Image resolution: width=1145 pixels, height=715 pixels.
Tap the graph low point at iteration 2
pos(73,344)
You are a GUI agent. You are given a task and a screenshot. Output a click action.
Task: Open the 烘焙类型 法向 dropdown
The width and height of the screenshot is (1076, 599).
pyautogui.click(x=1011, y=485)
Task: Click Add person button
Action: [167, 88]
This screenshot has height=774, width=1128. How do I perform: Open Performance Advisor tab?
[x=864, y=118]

--*--

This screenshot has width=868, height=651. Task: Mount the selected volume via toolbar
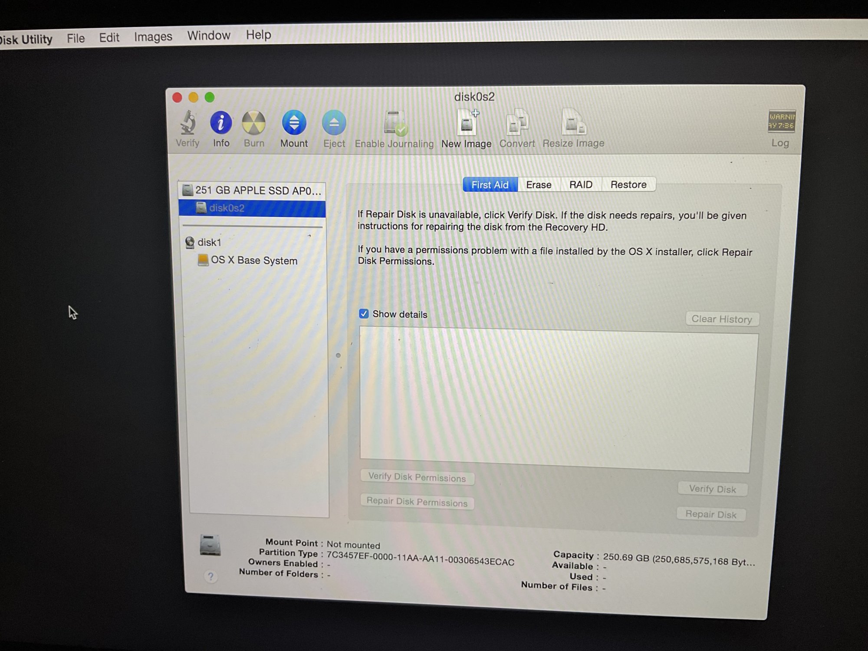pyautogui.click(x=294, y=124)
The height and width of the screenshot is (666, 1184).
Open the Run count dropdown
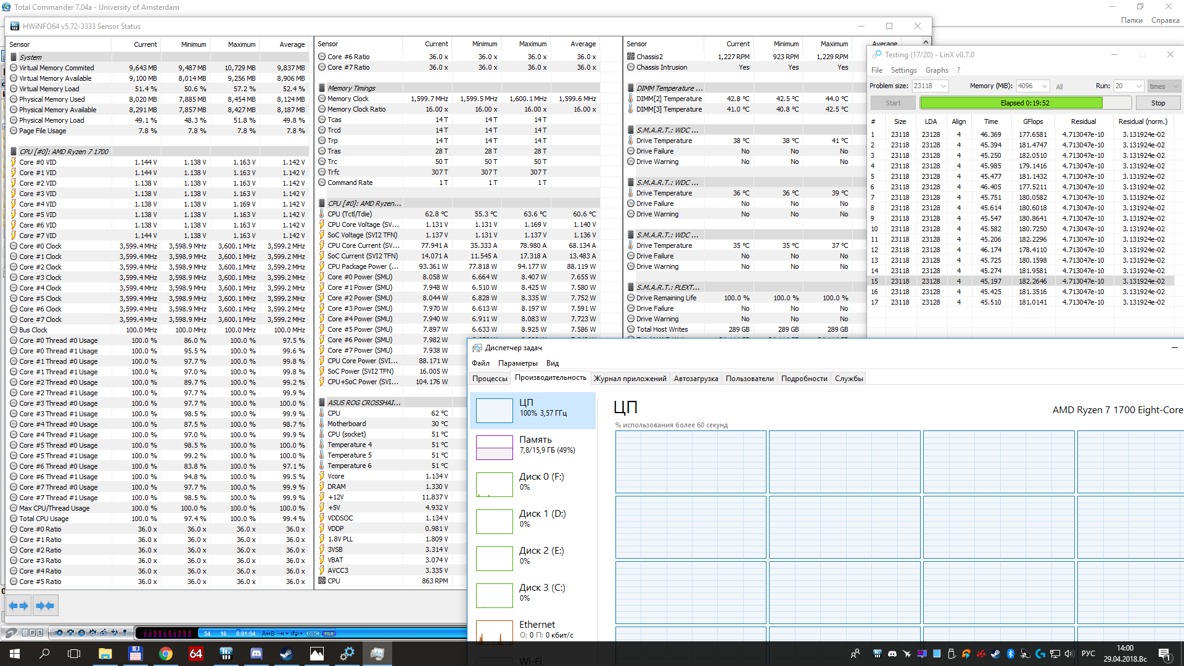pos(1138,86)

--*--

- **What to produce**
In the entries above, restate word for word the lines between the one holding "Image resolution: width=1145" and the one holding "Task: Open the 烘焙类型 法向 dropdown", inclusive, and nothing besides.

- **Answer**
Image resolution: width=1145 pixels, height=715 pixels.
Tap the graph low point at iteration 2
pos(73,344)
You are a GUI agent. You are given a task and a screenshot. Output a click action.
Task: Open the 烘焙类型 法向 dropdown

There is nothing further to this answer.